Z wielką chęcią stanę przed sądem – zadeklarowała posłanka Lewicy Joanna Scheuring-Wielgus, której Sejm w czwartek uchylił immunitet.
Trzeba zawsze stać po stronie pokrzywdzonych, a nie po stronie sprawców, którzy gwałcą dzieci – dodała.
Sejm zdecydował w czwartek o uchyleniu immunitetu posłance Lewicy Joannie Scheuring-Wielgus. Sprawa dotyczy akcji przeciwko pedofilii w Kościele katolickim. Wniosek o wyrażenie zgody przez Sejm na pociągnięcie do odpowiedzialności karnej za wykroczenie posłanki został skierowany do Sejmu przez Komendanta Głównego Policji w grudniu 2018 r. Za uchyleniem immunitetu głosowało 232 posłów, 214 było przeciwnych, a dwóch wstrzymało się od głosu.
Scheuring-Wielgus odniosła się w rozmowie z dziennikarzami do sprawy po głosowaniu. „Spodziewałam się takiej decyzji, bo takie rozmowy już trwały podczas komisji regulaminowej” – powiedziała.
„Z wielką chęcią stanę przed sądem i będę mówiła o tym, o czym mówię od 2018 roku, że trzeba zawsze stać po stronie pokrzywdzonych, a nie po stronie sprawców, którzy gwałcą dzieci – chłopców i dziewczynki” – zadeklarowała posłanka Lewicy.
Jak podkreśliła, przed sądem będzie mówiła o szczegółach. „Myślę, że sąd będzie zainteresowany tym, co mam do powiedzenia i cieszę się, że ta sprawa wejdzie na wokandę, że inni będą mogli o tym usłyszeć, bo im więcej o tym mówimy, tym więcej informacji na temat pedofilii wśród księży jest ujawnianych, tym więcej biskupów zostaje ukaranych” – stwierdziła Scheuring-Wielgus.
Dopytywana, czy żałuje tego, co zrobiła wówczas, a co doprowadziło do uchylenia jej immunitetu, przyznała, że dziś zrobiłaby to samo. „Jeżeli będzie znowu ta akcja w Polsce teraz w sierpniu 2022 roku, to z chęcią takie buciki, gdzieś na jakimś kościele powieszę” – powiedziała.

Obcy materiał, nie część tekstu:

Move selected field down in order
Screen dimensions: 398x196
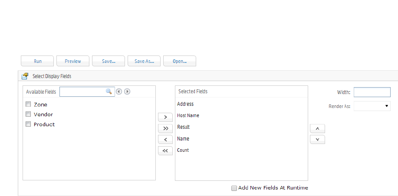(x=317, y=139)

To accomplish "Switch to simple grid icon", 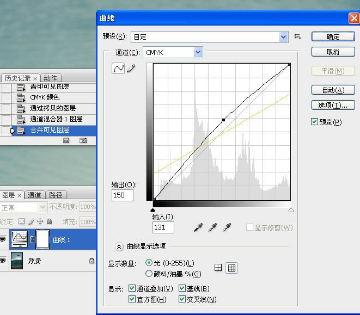I will (x=218, y=268).
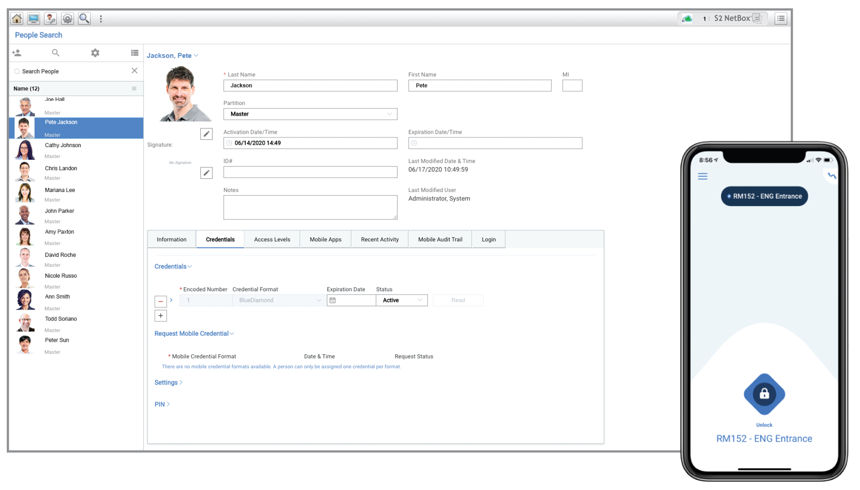The image size is (860, 490).
Task: Open people search settings gear icon
Action: pos(95,53)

W 2018 r. Scheuring-Wielgus wywiesiła na bramie wejściowej do bazyliki katedralnej św. Jana Chrzciciela w Toruniu dziecięce buciki oraz plakaty z hasłem „Baby Shoes Remember. Stop pedofilii”. W ten sposób posłanka dołączyła do akcji „Baby Shoes Remember”.
Inicjatywa ta powstała w Irlandii kilka lat temu. Celem akcji jest zwrócenie uwagi na problem pedofilii w kościele i upamiętnienie jej ofiar – szczególnie najmłodszych oraz tych, którzy nie doczekały się sprawiedliwości.
Według komendanta głównego policji, Scheuring-Wielgus naruszyła art. 63 a Kodeksu wykroczeń, zakazującego wieszania w miejscach publicznych ogłoszeń i plakatów bez zgody osób zarządzających tymi obiektami. Grozi za to kara ograniczenia wolności albo grzywny.